DeFlamenco.com
Foto: Paco Manzano
Today, January 30th 2014, the world of flamenco is in mourning for Félix Grande, poet, writer, man of letters and flamenco researcher.
Born in Mérida, province of Badajoz, he moved to Madrid at the age of twenty. Throughout his life he won many awards such as the Adonais Prize for Poetry fifty years ago in 1963, the Guipúzcoa Prize in 1967 and the National Prize for Poetry in 1979. In 2004 he was awarded Spain’s National Prize for Letras.
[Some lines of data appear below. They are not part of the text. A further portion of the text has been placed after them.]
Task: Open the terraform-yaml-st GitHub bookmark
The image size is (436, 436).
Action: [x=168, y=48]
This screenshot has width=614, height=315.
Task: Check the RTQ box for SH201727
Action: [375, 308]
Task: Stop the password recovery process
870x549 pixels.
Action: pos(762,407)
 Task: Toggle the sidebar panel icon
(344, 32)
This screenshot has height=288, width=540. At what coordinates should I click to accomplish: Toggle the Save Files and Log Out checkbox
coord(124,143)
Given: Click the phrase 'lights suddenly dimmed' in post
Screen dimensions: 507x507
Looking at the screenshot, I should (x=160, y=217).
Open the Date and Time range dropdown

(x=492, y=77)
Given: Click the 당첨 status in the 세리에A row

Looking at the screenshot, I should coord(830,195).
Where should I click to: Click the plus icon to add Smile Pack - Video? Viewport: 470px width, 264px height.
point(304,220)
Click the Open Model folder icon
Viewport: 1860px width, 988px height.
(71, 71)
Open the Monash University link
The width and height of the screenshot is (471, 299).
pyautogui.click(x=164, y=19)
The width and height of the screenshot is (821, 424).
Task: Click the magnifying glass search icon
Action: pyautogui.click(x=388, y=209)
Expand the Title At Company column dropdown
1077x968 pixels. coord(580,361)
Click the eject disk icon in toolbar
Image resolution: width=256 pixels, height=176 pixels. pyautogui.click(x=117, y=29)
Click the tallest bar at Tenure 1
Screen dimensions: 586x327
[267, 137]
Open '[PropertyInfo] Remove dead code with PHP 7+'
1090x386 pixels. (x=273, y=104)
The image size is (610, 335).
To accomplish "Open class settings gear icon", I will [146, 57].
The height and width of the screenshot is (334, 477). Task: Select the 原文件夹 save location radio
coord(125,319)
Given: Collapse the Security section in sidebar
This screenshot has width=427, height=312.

He worked with Luis Rosales for the cultural publication Cuadernos Hispanoamericanos where he remained for two decades.
In 1980 Grande received the National Prize for Flamencology for his best-known flamenco work: “Memoria del Flamenco”. At least one popular phrase of his comes from that text: he refers to Manolo Caracol as “the Caruso of the caves”.
Félix Grande’s close friendship with Paco de Lucía, and the admiration he felt for the guitarist were well-known. In the year 2000 he published the book “Paco de Lucía y Camarón de la Isla”, and would go on to declare on many occasions that the singer José Monge Cruz, “Camarón”, was “the greatest flamenco singer of all time”.
He considered flamenco to be protest music, and highlighted the gypsy involvement in its development. He wrote the verses for “Persecución”, one of the first works that used flamenco for political protest, for Juan Peña “Lebrijano”.
The flamenco community always had a special relationship with this scholarly gentleman who often gave talks or participated as a judge at flamenco contests, among other functions in line with his background.